Thanks. I already assigned one ip to my lagg0 and tried to test it by itself  I changed the rc.conf to use the single ip with a netmask  255.255.255.248.
my network is /29 there should be 8 ip's total but only 5 usable.  I also updated rc.conf with a broadcast ip  but the issue is that it mixes the ip with the netmask. example :

`ifconfig lagg0 34.233.213.169  34.233.213.171` This code works  and would make the changes. I would then run 
	
	



```
sevice netif restart
```
 and also do the same for routing.
when I do this  it would show broadcast ip to be 34.255.255.255.255   idon't know where it's getting this.  I even deleted all netmask configs and it still does this.

My network example is  34.233.213.164 to 34.233.213.171.   ISP gave me netmask of 255.255.255.248   I do set subnet mask and ip on my windows machines  and do know when setting  static all ip's of my network work with the same submask.  I can ue 34.233.213.165 to 34.233.213.170  with submask 255.255.255.248 and it works. gateway be 34.233.213.164.

I just want to make sure if my lagg0 is configured properly. I need to know what commands to run to see ip, submask, gateway.
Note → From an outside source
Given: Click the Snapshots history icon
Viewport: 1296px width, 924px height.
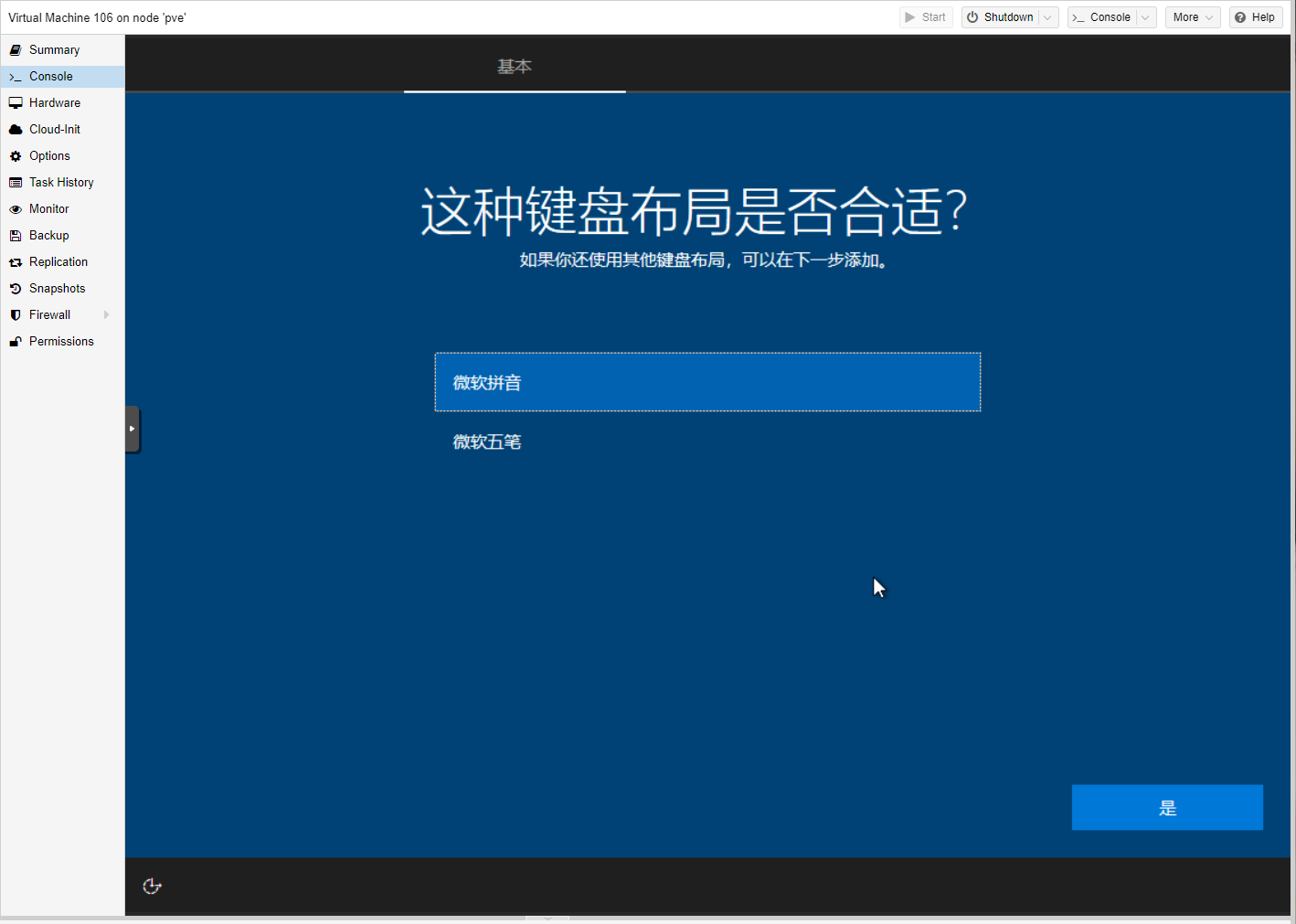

also do I need to enable local unbound and routed? I am using 2 aggregated links.

also the link below is what I used to follow to setup the aggregated links. 

Also I noticed there's ipv6 being assigned to my nicks.  so - ix0  and ix1 these two get ipv6 automatically assigned an ipv6. I don't have it setup.
the rc.conf has 2 linkes to not allow all nics to be assigned ipv6. Is there anything I can do or run to check and make sure t here's no ip assigned on those nicks.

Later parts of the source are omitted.